L'histoire de quatre amis chaotiques, névrosés et excentriques vivant à Manhattan autour de Jerry Seinfeld, comédien de stand-up au succès relatif, qui joue son propre rôle et est le co-créateur de la série, ne tourne quasiment pas autour du pot. C'est même le sujet d'une intrigue en plusieurs parties dans la saison 4, lorsque Jerry et son pote George Costanza produisent pour NBC un épisode pilote pour une série dont le concept est "une série sur rien".
Le moteur de ces histoires, produites sur 9 saisons de 1989 à 1997, est la consommation notoire de femmes par Jerry - il a un nombre similaire de petites amies au cours des 171 épisodes.
Au même niveau, on trouve la paresse de George, sa réticence à travailler et son incapacité (ou sa réticence) à garder un emploi sur une longue période. Les idées commerciales plus que douteuses et les spleens de Cosmo Kramer, le voisin excentrique et chômeur permanent, sont également une source constante de scénarios chaotiques. Enfin, la seule femme du quatuor, Elaine Benes, met régulièrement des bâtons dans les roues du quatuor avec sa manière peu délicate d'aborder tout et n'importe quoi.
Il faut bien avouer que l'on peut faire quelques reproches légitimes à Seinfeld. Ainsi, le casting est tout sauf divers : majoritairement masculin, à l'exception d'Elaine et de l'interminable canon de petites amies éphémères, et principalement blanc.
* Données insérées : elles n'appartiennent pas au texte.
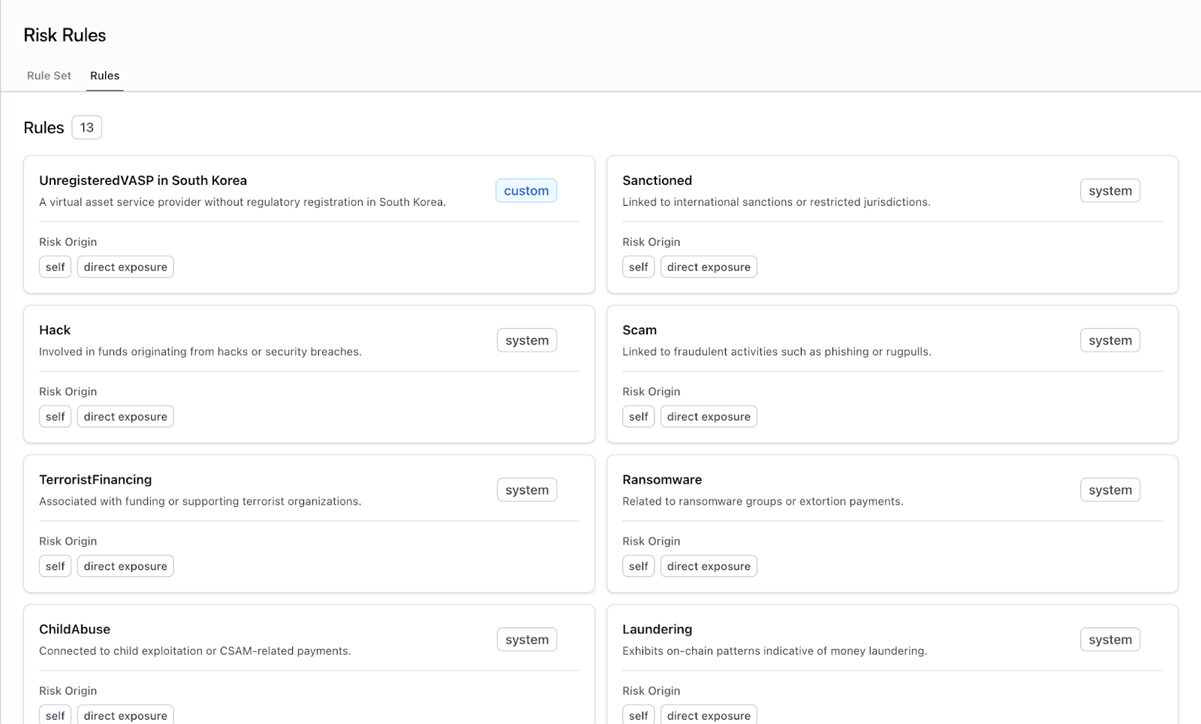Click the self tag in TerroristFinancing rule

(55, 566)
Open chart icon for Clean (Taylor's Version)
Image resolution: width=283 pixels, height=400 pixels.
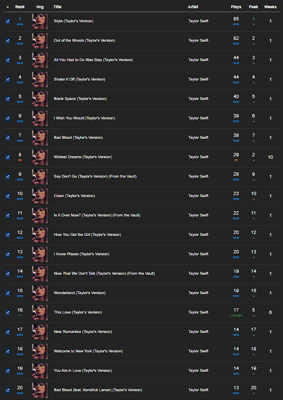7,196
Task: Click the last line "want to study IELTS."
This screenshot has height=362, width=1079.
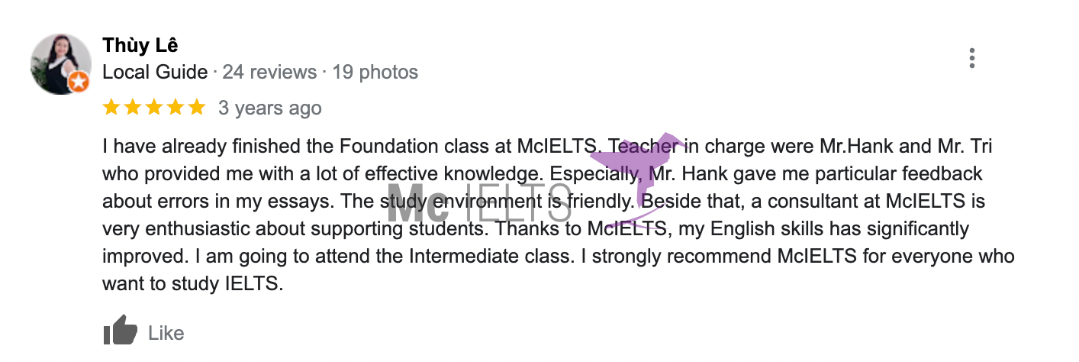Action: [192, 284]
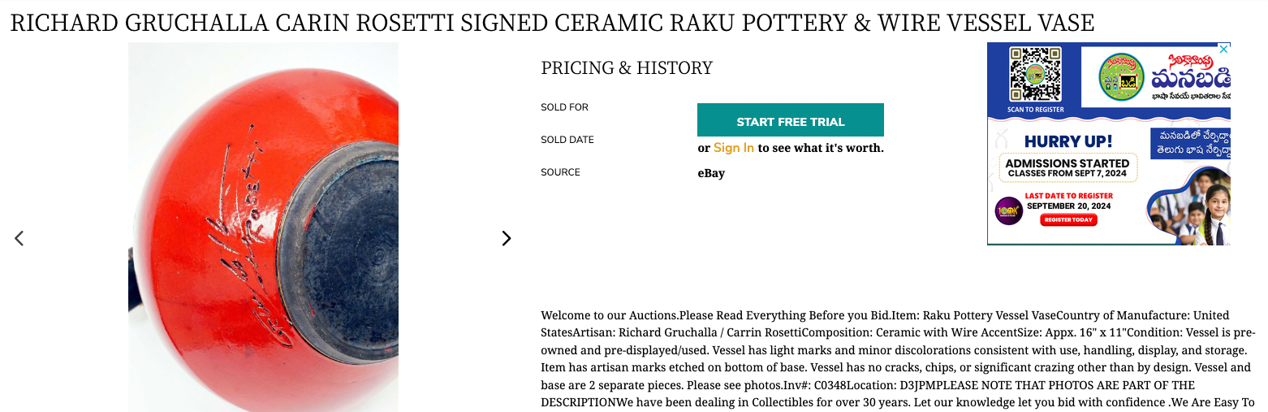
Task: Go to the previous vase photo
Action: click(x=19, y=238)
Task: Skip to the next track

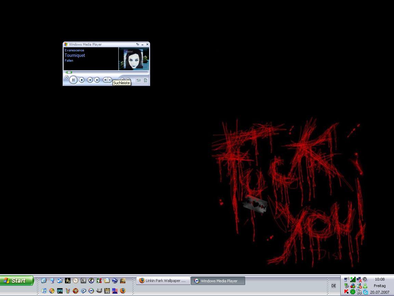Action: [97, 80]
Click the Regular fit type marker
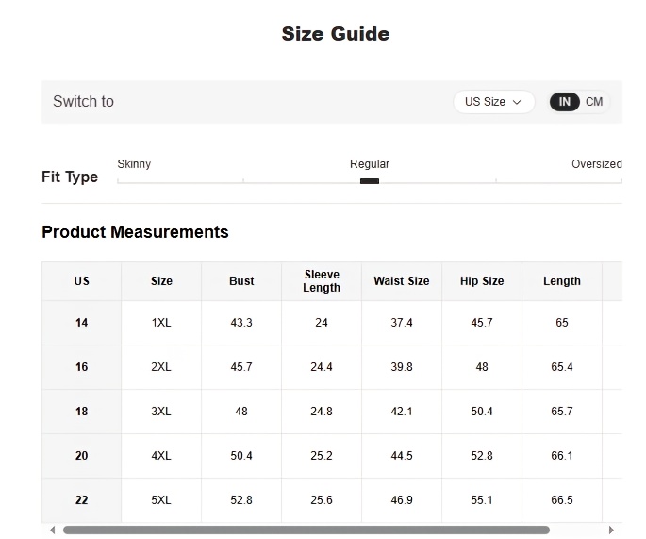 point(370,181)
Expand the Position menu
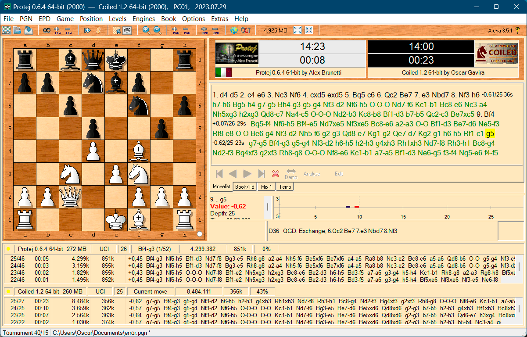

La série et tous ses personnages ne se prennent pas du tout au sérieux et sont souvent exagérés jusqu'à la caricature. Il serait donc faux d'accuser la série de discrimination ou d'être incorrecte envers certains groupes de population. Oui, les personnages sont tout sauf délicats les uns avec les autres, ils sont sarcastiques à en avoir mal au cœur, névrosés à en avoir honte, et sans aucun plan ni aucune considération. Mais d'une part, ils sont toujours pleins d'humour et de charme et d'autre part, le format Seinfeld est en fin de compte une série de stand-up comedy. Et par définition, elle est tout cela, si elle est bien faite.
La recherche permanente de la meilleure relation, le manque de volonté ou l'incapacité d'avoir un travail régulier - ou même de l'éviter délibérément - ou encore l'attitude constante de l'individu à l'égard de la société.L'absence constante d'engagement, qui est la grande constante de la vie des quatre personnages principaux, apparaît aujourd'hui comme une parodie anticipée de la génération Z, soi-disant peu encline à s'engager, volatile, toujours à la recherche d'une meilleure occasion et peu encline à travailler.
Vous pensez qu'il manque à cette liste d'autres séries TV des années 80 et 90 qui ont mal vieilli ? Alors faites-le dans les commentaires. Ou alors, vous avez d'autres séries que vous aimez regarder aujourd'hui, en plus de Seinfeld. C'est ce que nous voulons savoir.
Globetrotteur, randonneur, champion du monde de wok (pas celui sur la piste de bobsleigh), jongleur avec les mots et passionné de photos.